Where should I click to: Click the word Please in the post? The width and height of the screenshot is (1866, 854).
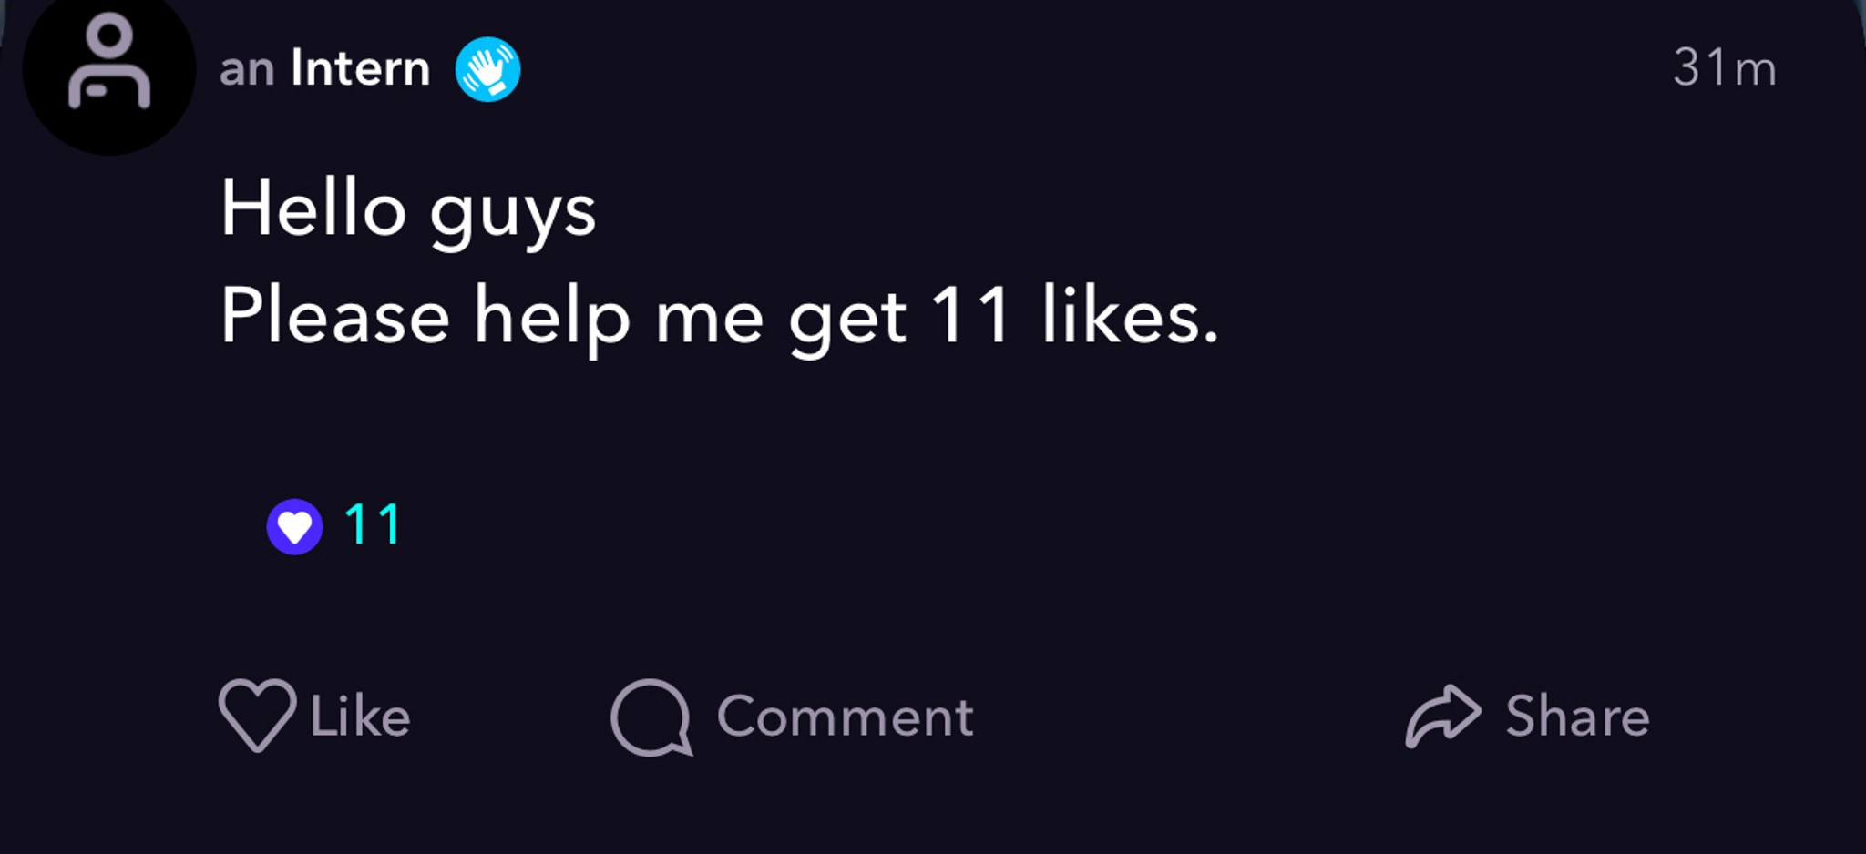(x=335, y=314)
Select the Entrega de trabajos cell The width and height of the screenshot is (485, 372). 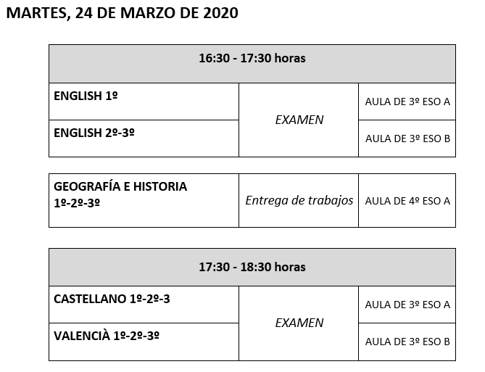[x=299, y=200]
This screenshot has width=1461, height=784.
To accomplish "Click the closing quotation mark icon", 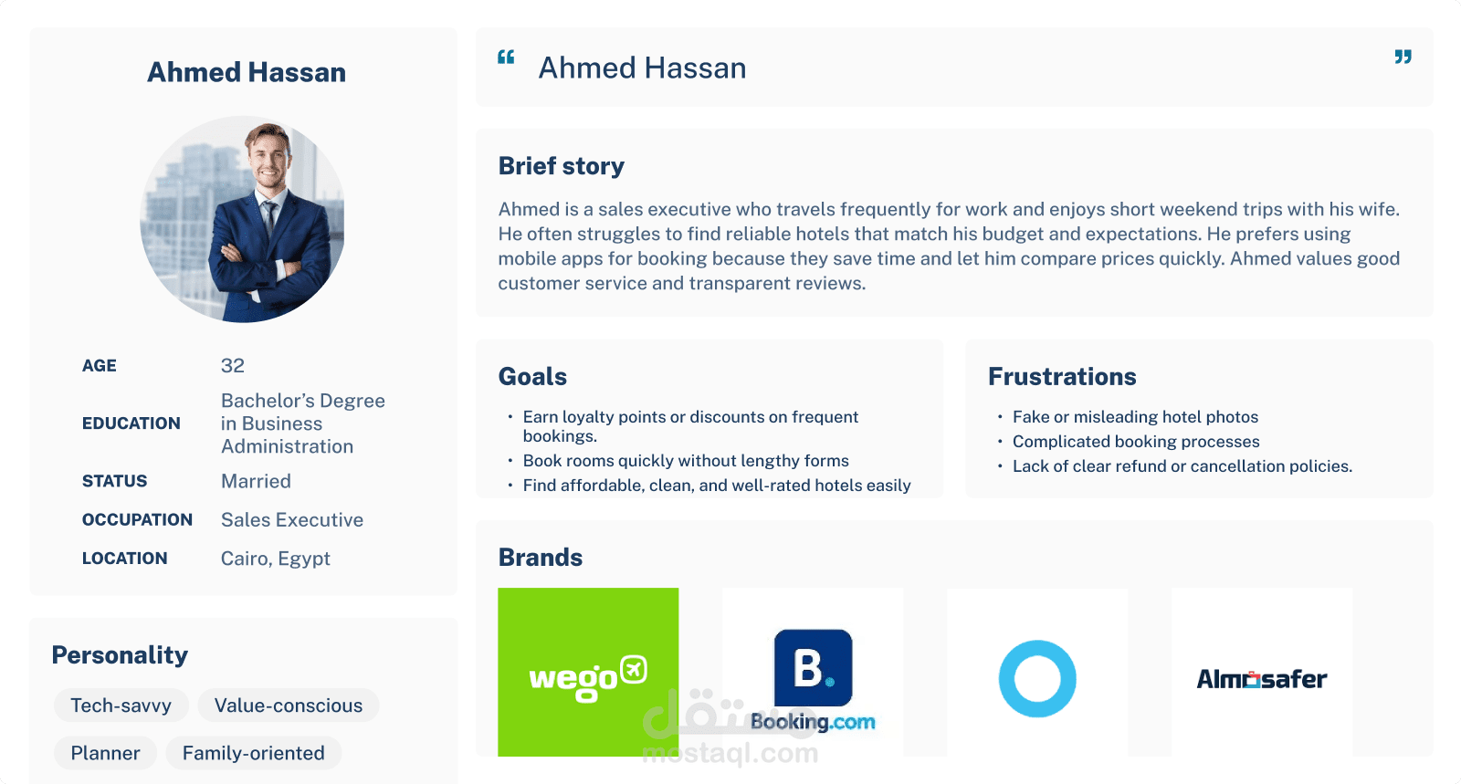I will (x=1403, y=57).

---

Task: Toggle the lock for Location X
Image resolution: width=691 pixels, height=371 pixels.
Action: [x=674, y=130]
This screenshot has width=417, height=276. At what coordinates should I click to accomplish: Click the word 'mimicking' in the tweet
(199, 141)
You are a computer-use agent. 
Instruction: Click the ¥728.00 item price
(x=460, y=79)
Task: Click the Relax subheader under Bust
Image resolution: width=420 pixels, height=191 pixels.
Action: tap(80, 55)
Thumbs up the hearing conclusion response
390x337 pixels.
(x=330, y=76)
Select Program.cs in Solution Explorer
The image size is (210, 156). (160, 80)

WORK ORDER:
For the data above, give the number of lines in which the word "Task" appears, and nothing more.

SOLUTION:
2